### TAREA PLANTEADA
Reproduzca literalmente cada una de las líneas de los datos, sin omitir ni modificar ninguna.

### DATOS POR PROCESAR
--------------------------------

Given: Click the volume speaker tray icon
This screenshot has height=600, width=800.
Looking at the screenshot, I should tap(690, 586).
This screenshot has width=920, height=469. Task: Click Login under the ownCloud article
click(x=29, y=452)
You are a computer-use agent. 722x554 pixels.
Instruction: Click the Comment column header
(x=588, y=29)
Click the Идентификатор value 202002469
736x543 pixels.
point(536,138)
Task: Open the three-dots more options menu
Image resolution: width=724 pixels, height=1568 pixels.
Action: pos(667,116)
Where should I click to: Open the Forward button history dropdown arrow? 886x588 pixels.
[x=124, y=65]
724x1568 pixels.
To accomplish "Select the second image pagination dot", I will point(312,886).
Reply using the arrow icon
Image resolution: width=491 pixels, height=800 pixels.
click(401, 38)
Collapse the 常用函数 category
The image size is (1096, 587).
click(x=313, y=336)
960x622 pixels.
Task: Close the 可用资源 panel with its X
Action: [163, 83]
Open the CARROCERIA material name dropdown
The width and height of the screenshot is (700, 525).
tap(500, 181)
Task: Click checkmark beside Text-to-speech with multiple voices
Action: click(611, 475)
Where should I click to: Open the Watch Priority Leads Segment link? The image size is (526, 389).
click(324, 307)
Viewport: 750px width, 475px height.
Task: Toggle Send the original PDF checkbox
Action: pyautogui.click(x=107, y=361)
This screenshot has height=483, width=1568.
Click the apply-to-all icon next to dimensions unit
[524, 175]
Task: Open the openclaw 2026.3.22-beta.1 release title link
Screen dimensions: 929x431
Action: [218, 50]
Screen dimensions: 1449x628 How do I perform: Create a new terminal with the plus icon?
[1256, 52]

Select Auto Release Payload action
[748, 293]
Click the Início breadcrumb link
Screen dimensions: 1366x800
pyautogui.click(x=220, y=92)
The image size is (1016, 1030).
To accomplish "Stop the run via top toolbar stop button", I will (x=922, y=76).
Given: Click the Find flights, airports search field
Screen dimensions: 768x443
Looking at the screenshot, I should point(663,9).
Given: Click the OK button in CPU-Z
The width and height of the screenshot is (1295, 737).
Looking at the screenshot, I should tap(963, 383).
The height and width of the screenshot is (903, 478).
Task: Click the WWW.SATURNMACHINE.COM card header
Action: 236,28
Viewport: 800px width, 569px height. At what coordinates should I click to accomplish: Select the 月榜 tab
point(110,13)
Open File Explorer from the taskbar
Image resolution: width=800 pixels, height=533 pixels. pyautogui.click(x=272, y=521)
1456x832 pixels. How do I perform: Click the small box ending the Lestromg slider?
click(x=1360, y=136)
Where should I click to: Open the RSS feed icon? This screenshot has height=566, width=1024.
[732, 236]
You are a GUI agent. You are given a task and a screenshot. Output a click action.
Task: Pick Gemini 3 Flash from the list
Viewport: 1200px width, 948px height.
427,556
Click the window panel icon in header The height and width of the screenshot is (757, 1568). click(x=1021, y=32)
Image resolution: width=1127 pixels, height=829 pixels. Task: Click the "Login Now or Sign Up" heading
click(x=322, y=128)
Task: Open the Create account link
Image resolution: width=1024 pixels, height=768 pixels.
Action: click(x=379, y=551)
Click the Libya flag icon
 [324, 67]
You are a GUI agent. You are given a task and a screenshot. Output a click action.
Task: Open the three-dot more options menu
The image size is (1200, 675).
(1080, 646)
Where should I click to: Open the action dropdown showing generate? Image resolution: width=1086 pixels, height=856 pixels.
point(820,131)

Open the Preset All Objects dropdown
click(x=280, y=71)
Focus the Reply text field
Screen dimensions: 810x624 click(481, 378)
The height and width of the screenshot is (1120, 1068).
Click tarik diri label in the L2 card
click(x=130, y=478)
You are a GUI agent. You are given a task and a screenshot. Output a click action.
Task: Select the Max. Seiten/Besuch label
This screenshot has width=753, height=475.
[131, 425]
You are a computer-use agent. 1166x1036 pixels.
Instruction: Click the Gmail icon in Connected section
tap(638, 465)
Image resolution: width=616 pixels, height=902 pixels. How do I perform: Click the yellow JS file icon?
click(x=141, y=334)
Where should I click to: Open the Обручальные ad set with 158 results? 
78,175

--------------------------------

### RESULTADO OBTENIDO
Given: Click the volume speaker tray icon
This screenshot has height=600, width=800.
Looking at the screenshot, I should tap(690, 586).
This screenshot has width=920, height=469. Task: Click Login under the ownCloud article
click(x=29, y=452)
You are a computer-use agent. 722x554 pixels.
Instruction: Click the Comment column header
(x=588, y=29)
Click the Идентификатор value 202002469
736x543 pixels.
point(536,138)
Task: Open the three-dots more options menu
Image resolution: width=724 pixels, height=1568 pixels.
Action: pos(667,116)
Where should I click to: Open the Forward button history dropdown arrow? 886x588 pixels.
[x=124, y=65]
724x1568 pixels.
To accomplish "Select the second image pagination dot", I will point(312,886).
Reply using the arrow icon
Image resolution: width=491 pixels, height=800 pixels.
click(401, 38)
Collapse the 常用函数 category
The image size is (1096, 587).
click(x=313, y=336)
960x622 pixels.
Task: Close the 可用资源 panel with its X
Action: [163, 83]
Open the CARROCERIA material name dropdown
The width and height of the screenshot is (700, 525).
tap(500, 181)
Task: Click checkmark beside Text-to-speech with multiple voices
Action: click(611, 475)
Where should I click to: Open the Watch Priority Leads Segment link? The image size is (526, 389).
click(324, 307)
Viewport: 750px width, 475px height.
Task: Toggle Send the original PDF checkbox
Action: pyautogui.click(x=107, y=361)
This screenshot has height=483, width=1568.
Click the apply-to-all icon next to dimensions unit
[524, 175]
Task: Open the openclaw 2026.3.22-beta.1 release title link
Screen dimensions: 929x431
Action: [218, 50]
Screen dimensions: 1449x628 How do I perform: Create a new terminal with the plus icon?
[1256, 52]

Select Auto Release Payload action
[748, 293]
Click the Início breadcrumb link
Screen dimensions: 1366x800
pyautogui.click(x=220, y=92)
The image size is (1016, 1030).
To accomplish "Stop the run via top toolbar stop button", I will (x=922, y=76).
Given: Click the Find flights, airports search field
Screen dimensions: 768x443
Looking at the screenshot, I should point(663,9).
Given: Click the OK button in CPU-Z
The width and height of the screenshot is (1295, 737).
Looking at the screenshot, I should tap(963, 383).
The height and width of the screenshot is (903, 478).
Task: Click the WWW.SATURNMACHINE.COM card header
Action: 236,28
Viewport: 800px width, 569px height. At what coordinates should I click to accomplish: Select the 月榜 tab
point(110,13)
Open File Explorer from the taskbar
Image resolution: width=800 pixels, height=533 pixels. pyautogui.click(x=272, y=521)
1456x832 pixels. How do I perform: Click the small box ending the Lestromg slider?
click(x=1360, y=136)
Where should I click to: Open the RSS feed icon? This screenshot has height=566, width=1024.
[732, 236]
You are a GUI agent. You are given a task and a screenshot. Output a click action.
Task: Pick Gemini 3 Flash from the list
Viewport: 1200px width, 948px height.
427,556
Click the window panel icon in header The height and width of the screenshot is (757, 1568). click(x=1021, y=32)
Image resolution: width=1127 pixels, height=829 pixels. Task: Click the "Login Now or Sign Up" heading
click(x=322, y=128)
Task: Open the Create account link
Image resolution: width=1024 pixels, height=768 pixels.
Action: click(x=379, y=551)
Click the Libya flag icon
 [324, 67]
You are a GUI agent. You are given a task and a screenshot. Output a click action.
Task: Open the three-dot more options menu
The image size is (1200, 675).
(1080, 646)
Where should I click to: Open the action dropdown showing generate? Image resolution: width=1086 pixels, height=856 pixels.
point(820,131)

Open the Preset All Objects dropdown
click(x=280, y=71)
Focus the Reply text field
Screen dimensions: 810x624 click(481, 378)
The height and width of the screenshot is (1120, 1068).
Click tarik diri label in the L2 card
click(x=130, y=478)
You are a GUI agent. You are given a task and a screenshot. Output a click action.
Task: Select the Max. Seiten/Besuch label
This screenshot has width=753, height=475.
[131, 425]
You are a computer-use agent. 1166x1036 pixels.
Instruction: Click the Gmail icon in Connected section
tap(638, 465)
Image resolution: width=616 pixels, height=902 pixels. How do I perform: Click the yellow JS file icon?
click(x=141, y=334)
Where should I click to: Open the Обручальные ad set with 158 results? 
78,175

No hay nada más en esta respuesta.